The first quilt I ever made was over a breathless weekend or two when I was home alone because I was working and couldn’t accompany Mom and my brother on a trip to Grandma — was I a junior in high school? Or was it Thanksgiving break my freshman year of college? I can’t remember. I just remember Mom had a pile of her old button-up shirts she’d asked me to take to Goodwill, and instead I cut them into squares and made a quilt out of them, borrowing her sewing machine.
I have made several since then, different kinds and styles, but it’s been a while and I hadn’t made one in my new sewing set-up at this house, which is essentially a little gnome’s cave in our cubby hole / storage space.
I’m making a new one, again out of old shirts and cotton clothes — ours this time, not my mother’s — as a permanent bedspread and ultra-snuggly nap blanket for our room. Most of our quilts — aside from that delicate first one — have been pressed into service throughout the rest of the house. I find them on the porch or in roommate’s rooms — filling out the corners, keeping things cozy.
This one is also in the kantha quilt style. I was delighted to learn the name of those charming, lightweight quilts that are rapidly gaining popularity; perfect for summer, and, as it turns out, genus for its reuse of old fabrics. Waste naught, want naught.
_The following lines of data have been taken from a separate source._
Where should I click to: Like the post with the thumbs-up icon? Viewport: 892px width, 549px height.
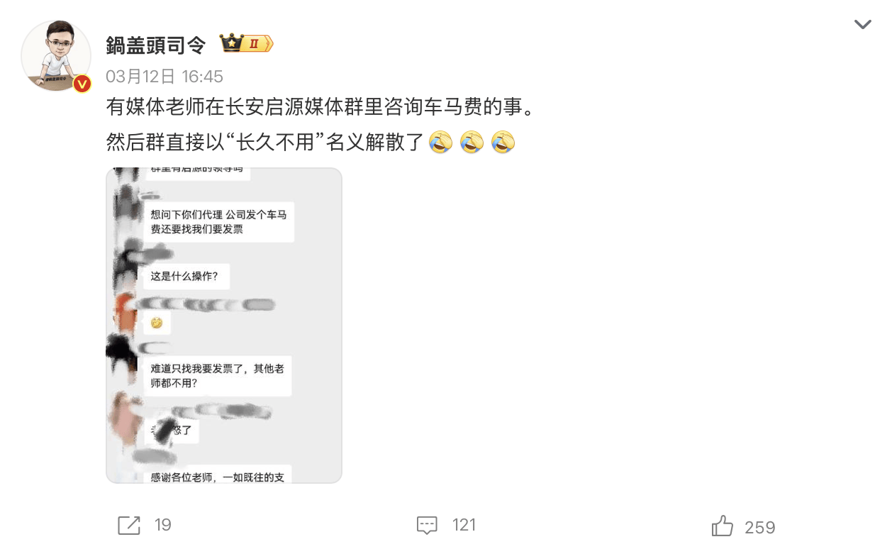[x=723, y=526]
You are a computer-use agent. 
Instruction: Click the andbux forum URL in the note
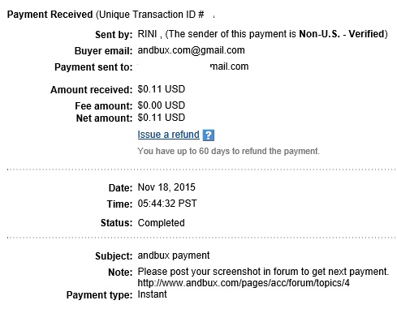pyautogui.click(x=244, y=283)
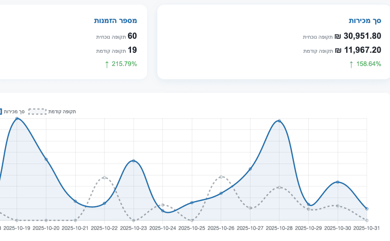Viewport: 390px width, 241px height.
Task: Select the blue peak data point on 2025-10-28
Action: click(279, 121)
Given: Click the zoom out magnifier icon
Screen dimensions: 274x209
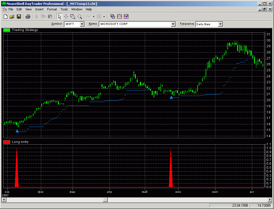Looking at the screenshot, I should 80,17.
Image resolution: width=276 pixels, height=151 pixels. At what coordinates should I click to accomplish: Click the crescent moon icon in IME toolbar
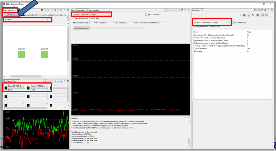[248, 15]
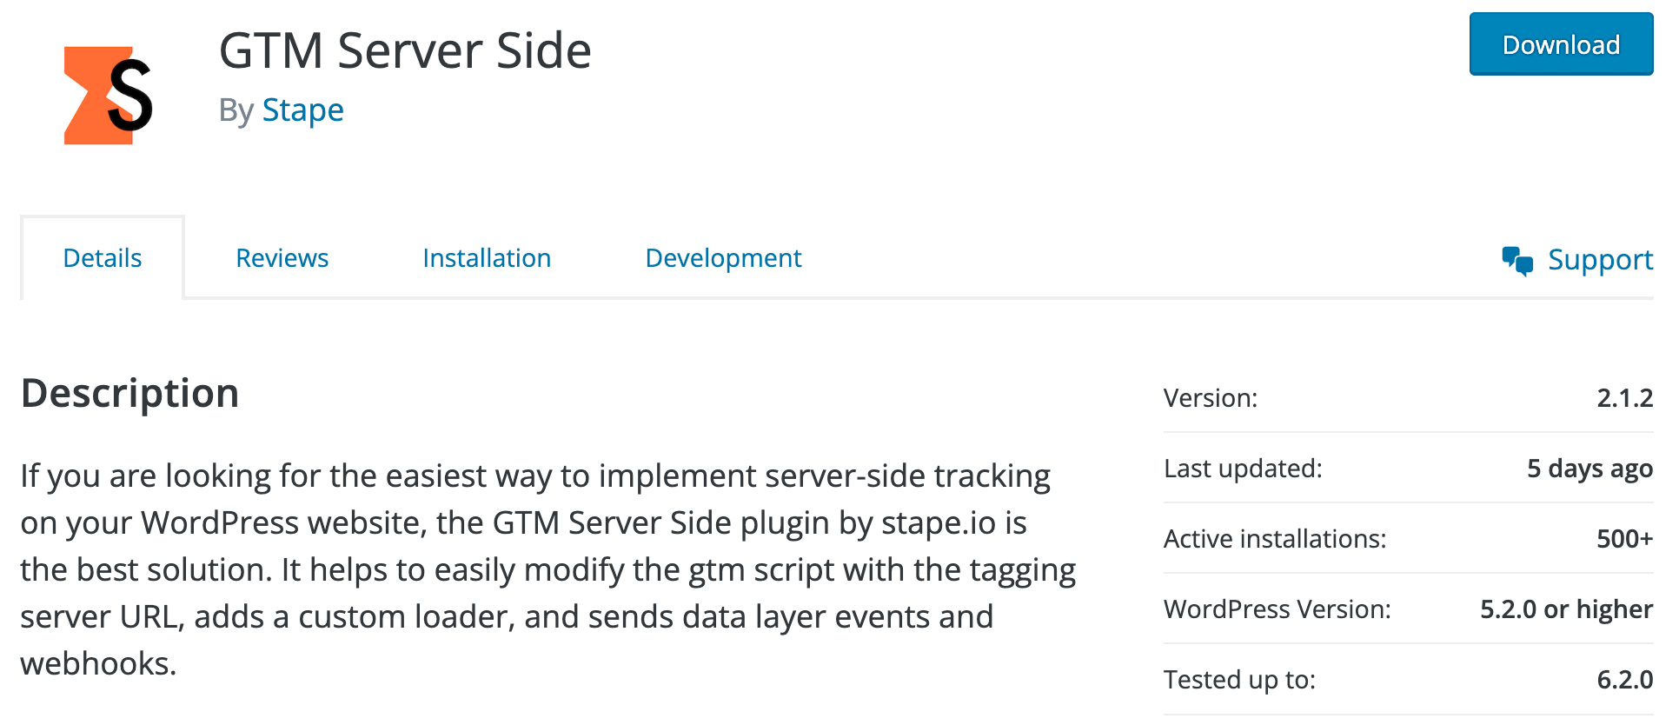Open the Installation tab

pos(486,257)
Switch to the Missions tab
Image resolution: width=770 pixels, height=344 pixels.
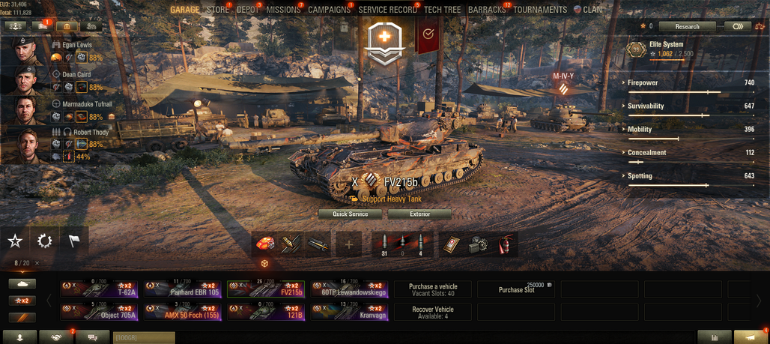coord(283,9)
To do a kantha quilt means one spends a LOT of time hand stitching, which off and on is perfect for what I need right now. There are indeed days where I have a restless, exhausted energy, and nothing feels right but to dial up the iPod with a scene from Anna Karenina and make a running stitch again, again, again, again all up and down the soft, well loved fabrics of old shirts of ours — shirts that exhault at being pressed into service in this new way.
Quilting and reading. And messy ink drawings. That is what these weeks have consisted of, primarily.